Objectives: Evidence describing olfactory dysfunction (OD) in people with cystic fibrosis (PwCF) is limited. The goal of this study was to systematically review the literature on OD in PwCF and describe the prevalence and impact of this complication.
Study Design: Systematic review.
Methods: A systematic review was performed using PRISMA guidelines. Inclusion criteria consisted of articles that examined OD in PwCF. PubMed, Ovid Medline, Google Scholar, Cochrane Library, MedRxiv, Web of Science, and NSHL databases were searched. A total of 85 articles were identified, of which 12 met inclusion criteria.

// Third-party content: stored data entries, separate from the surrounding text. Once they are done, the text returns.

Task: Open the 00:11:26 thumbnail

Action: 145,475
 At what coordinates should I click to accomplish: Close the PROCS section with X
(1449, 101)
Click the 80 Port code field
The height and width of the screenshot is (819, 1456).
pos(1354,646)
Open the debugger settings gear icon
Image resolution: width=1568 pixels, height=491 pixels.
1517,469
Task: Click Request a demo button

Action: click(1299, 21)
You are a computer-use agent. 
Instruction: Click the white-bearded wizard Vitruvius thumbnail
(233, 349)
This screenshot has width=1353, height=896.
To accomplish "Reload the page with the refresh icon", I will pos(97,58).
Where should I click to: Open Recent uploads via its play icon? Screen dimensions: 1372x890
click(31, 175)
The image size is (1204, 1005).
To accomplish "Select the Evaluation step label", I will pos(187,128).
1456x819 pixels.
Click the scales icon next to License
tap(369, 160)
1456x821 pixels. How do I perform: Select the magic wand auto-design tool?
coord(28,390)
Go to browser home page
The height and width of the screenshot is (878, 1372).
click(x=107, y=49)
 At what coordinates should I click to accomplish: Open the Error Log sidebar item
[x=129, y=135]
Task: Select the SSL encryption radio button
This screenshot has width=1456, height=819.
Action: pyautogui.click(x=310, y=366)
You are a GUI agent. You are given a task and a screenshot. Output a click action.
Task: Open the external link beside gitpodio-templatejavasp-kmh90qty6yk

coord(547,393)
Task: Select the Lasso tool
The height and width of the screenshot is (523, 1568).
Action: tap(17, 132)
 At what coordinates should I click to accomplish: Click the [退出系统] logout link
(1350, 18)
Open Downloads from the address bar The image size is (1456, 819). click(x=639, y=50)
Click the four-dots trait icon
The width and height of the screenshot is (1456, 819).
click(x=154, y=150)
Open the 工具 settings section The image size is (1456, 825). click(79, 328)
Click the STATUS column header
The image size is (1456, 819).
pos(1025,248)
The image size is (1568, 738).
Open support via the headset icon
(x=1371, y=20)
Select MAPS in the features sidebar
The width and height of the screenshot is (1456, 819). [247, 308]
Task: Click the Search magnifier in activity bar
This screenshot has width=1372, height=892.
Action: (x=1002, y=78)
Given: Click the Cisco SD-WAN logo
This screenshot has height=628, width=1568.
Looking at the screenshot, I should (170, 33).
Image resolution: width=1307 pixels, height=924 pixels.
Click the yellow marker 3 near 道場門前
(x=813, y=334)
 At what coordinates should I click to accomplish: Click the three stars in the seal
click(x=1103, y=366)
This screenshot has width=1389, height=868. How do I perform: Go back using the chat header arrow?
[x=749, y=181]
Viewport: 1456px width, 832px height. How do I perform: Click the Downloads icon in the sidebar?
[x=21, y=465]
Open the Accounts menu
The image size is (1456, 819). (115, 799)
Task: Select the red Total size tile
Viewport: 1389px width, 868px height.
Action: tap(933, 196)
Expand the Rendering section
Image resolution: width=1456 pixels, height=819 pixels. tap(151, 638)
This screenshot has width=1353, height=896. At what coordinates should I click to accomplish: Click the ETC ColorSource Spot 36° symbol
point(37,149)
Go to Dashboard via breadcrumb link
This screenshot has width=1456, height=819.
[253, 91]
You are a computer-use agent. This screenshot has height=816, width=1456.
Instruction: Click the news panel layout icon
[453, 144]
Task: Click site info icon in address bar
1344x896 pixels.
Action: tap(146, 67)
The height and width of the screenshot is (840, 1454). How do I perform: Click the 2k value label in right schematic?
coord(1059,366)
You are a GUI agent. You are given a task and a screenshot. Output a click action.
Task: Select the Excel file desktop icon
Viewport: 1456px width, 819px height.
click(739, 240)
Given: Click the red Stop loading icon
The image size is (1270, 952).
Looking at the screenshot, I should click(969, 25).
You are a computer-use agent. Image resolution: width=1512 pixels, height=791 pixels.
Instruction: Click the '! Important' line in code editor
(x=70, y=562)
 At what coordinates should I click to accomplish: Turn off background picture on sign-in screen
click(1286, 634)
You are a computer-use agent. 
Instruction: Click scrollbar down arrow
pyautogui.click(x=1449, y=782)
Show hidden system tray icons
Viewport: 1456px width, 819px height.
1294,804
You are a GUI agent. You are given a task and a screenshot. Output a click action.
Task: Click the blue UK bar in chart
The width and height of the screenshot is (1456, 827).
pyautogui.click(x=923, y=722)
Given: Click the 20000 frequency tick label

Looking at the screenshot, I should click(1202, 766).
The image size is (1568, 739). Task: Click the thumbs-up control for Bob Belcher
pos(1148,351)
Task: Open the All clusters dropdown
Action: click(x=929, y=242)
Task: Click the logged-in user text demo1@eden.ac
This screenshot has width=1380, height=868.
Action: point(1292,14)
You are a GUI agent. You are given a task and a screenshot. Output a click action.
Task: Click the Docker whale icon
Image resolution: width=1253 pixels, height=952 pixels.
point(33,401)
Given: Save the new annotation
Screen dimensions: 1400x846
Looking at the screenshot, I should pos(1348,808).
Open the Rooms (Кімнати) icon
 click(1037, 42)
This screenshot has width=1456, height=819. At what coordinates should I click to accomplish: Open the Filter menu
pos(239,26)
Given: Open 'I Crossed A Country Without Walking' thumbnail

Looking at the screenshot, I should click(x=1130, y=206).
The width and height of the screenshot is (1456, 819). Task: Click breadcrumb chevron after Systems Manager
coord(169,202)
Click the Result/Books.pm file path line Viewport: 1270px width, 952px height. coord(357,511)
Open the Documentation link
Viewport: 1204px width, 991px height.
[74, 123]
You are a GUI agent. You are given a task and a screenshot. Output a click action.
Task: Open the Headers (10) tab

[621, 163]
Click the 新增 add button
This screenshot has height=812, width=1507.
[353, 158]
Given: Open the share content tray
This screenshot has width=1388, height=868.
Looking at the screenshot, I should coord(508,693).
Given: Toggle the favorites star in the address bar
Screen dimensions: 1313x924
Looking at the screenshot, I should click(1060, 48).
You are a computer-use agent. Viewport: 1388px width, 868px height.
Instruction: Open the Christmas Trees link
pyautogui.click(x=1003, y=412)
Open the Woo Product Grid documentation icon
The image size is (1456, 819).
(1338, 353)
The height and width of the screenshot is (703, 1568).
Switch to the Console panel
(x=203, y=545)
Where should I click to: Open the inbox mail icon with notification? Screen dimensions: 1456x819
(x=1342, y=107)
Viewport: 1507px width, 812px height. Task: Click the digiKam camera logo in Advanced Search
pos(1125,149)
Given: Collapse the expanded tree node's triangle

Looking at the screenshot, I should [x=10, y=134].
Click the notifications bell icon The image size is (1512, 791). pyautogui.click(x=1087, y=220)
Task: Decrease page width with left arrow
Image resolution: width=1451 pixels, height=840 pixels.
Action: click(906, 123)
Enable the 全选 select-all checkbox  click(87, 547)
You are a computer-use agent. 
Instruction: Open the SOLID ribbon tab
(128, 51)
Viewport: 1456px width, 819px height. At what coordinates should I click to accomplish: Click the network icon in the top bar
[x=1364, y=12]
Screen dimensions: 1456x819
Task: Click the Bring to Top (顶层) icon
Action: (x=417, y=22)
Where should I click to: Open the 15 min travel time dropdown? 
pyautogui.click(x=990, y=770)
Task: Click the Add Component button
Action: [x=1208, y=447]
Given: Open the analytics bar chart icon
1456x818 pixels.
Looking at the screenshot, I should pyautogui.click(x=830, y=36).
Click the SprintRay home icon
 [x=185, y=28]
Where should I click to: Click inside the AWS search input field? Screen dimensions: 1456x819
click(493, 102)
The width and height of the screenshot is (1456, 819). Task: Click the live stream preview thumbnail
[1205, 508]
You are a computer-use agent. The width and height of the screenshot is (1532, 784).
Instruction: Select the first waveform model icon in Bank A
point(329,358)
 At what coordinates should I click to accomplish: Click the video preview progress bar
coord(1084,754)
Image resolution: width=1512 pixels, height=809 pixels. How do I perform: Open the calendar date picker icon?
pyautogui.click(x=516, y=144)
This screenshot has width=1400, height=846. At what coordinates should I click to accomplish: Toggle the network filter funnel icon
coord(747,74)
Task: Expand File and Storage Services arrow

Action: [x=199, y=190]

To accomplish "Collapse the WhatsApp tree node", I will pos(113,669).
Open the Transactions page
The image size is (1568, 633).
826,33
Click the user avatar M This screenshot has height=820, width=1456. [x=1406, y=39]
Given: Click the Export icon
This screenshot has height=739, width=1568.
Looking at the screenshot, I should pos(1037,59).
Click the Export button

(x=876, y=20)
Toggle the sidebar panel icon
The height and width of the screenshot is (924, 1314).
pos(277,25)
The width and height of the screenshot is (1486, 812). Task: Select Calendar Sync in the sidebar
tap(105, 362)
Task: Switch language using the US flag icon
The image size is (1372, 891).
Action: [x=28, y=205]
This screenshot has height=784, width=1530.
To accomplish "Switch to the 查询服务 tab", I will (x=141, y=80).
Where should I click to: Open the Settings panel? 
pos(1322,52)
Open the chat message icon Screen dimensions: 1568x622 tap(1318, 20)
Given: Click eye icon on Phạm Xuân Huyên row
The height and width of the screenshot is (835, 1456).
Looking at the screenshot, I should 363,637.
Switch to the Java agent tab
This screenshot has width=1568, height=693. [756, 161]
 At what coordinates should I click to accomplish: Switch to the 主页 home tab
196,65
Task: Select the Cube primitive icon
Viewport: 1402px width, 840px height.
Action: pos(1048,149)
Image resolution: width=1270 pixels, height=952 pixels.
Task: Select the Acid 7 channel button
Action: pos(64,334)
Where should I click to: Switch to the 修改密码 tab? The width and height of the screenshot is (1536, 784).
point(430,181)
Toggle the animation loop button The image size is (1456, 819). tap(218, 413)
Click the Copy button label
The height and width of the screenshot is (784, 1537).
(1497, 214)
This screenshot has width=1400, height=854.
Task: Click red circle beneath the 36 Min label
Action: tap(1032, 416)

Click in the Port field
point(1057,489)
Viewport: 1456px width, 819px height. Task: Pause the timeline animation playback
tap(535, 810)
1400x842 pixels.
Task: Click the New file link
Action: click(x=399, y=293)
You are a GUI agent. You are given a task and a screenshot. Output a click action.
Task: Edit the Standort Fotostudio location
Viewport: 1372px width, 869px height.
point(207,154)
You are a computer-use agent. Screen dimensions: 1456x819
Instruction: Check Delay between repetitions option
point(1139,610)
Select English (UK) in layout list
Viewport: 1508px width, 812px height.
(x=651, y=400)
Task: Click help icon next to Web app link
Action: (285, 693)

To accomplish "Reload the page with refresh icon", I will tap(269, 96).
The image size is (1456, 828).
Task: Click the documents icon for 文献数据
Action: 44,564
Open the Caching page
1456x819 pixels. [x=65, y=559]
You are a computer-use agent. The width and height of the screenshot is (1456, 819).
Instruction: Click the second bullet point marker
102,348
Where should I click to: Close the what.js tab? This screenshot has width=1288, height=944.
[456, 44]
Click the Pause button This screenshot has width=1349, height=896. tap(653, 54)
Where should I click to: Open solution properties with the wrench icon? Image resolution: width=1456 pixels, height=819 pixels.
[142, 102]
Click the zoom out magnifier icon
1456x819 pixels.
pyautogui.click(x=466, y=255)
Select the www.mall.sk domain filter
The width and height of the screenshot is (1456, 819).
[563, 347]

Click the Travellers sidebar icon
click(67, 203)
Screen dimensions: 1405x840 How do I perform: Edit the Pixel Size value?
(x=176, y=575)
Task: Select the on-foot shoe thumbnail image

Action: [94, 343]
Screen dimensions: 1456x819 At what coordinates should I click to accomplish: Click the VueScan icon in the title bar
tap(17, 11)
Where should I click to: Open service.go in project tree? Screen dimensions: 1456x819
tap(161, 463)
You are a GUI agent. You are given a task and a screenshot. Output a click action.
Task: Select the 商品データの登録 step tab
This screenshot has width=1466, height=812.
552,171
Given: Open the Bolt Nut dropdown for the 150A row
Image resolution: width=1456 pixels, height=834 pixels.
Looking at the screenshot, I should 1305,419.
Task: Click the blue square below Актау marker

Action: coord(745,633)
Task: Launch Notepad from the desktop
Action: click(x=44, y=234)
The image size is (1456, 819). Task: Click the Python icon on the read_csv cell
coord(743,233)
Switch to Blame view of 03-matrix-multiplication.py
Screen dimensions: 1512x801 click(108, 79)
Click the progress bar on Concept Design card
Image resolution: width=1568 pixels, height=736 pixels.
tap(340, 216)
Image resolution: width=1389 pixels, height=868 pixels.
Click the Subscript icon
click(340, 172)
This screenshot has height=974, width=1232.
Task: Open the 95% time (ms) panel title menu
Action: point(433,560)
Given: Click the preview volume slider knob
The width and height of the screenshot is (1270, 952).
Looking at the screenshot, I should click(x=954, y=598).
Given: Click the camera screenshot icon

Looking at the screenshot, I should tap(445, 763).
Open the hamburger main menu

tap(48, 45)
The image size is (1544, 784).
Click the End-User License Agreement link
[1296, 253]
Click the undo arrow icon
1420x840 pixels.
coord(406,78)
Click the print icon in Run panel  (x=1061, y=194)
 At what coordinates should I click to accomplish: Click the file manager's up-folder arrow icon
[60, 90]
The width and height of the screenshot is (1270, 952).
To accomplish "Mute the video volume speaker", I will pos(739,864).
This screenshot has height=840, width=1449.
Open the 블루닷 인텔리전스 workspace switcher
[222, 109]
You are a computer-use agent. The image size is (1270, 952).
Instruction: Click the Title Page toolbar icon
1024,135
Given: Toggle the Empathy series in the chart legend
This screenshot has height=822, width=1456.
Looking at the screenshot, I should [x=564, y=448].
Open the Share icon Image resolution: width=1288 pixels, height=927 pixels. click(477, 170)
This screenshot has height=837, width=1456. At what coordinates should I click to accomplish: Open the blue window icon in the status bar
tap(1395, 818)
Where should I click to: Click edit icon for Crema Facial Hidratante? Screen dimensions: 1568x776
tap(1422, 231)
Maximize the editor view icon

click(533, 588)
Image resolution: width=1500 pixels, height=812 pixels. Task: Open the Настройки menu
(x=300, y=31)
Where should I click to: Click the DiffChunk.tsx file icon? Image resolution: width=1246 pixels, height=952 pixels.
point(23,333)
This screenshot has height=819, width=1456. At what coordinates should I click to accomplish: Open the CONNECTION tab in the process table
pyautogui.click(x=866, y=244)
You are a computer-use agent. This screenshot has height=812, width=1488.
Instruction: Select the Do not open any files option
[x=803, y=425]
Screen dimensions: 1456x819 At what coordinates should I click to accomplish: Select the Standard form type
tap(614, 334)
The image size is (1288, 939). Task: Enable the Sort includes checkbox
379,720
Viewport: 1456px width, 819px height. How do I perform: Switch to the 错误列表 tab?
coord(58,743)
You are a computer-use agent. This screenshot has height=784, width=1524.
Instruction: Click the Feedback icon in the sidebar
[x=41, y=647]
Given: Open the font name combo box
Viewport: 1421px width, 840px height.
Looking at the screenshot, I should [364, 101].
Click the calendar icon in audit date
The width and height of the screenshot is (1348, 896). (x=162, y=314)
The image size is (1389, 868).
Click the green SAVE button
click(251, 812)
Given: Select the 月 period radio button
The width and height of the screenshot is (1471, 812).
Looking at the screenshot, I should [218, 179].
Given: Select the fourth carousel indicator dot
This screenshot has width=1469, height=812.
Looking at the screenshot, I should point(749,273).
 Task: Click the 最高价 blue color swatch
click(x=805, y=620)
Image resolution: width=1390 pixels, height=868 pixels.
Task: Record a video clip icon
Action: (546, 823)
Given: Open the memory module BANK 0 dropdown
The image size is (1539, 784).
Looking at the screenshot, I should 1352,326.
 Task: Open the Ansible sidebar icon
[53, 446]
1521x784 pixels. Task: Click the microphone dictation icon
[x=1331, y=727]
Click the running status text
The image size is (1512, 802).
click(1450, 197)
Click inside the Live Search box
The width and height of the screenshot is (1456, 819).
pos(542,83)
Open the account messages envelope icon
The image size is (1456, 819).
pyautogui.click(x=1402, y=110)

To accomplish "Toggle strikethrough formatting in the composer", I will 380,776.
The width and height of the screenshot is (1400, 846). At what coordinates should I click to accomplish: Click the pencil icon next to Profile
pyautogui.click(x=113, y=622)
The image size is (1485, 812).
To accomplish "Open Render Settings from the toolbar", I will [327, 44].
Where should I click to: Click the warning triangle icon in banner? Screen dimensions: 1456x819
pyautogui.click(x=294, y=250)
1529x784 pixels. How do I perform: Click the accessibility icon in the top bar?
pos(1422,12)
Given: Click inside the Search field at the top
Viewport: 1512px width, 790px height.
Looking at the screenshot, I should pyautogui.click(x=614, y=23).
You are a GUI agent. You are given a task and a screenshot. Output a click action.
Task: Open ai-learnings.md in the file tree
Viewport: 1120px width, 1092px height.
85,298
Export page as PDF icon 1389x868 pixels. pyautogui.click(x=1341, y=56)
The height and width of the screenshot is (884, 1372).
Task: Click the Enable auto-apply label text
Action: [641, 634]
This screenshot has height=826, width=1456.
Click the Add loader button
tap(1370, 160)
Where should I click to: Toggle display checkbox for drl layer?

Results: Of twelve studies analyzed, eleven were prospective observational studies and one was a retrospective cohort study. Psychophysical olfactory testing, such as Sniffin' Sticks Testing and the 40 question Smell Identification Test, were utilized in eight studies. A total of 282 PwCF were included in these studies (136 females, mean age 21.1 years). Three of eight studies examined pediatric patients. In these eight studies, the prevalence of OD ranged from 9.5-81.7%, while rates of anosmia ranged from 5-14%. In two studies, OD was associated with an elevated odor detection threshold, however odor identification was not affected. Four studies failed to identify any association between OD and nutritional status.
Conclusions: OD is common in PwCF. Most PwCF have hyposmia while anosmia is less common. Understanding how OD affects PwCF is critical to disease management and quality of life optimization.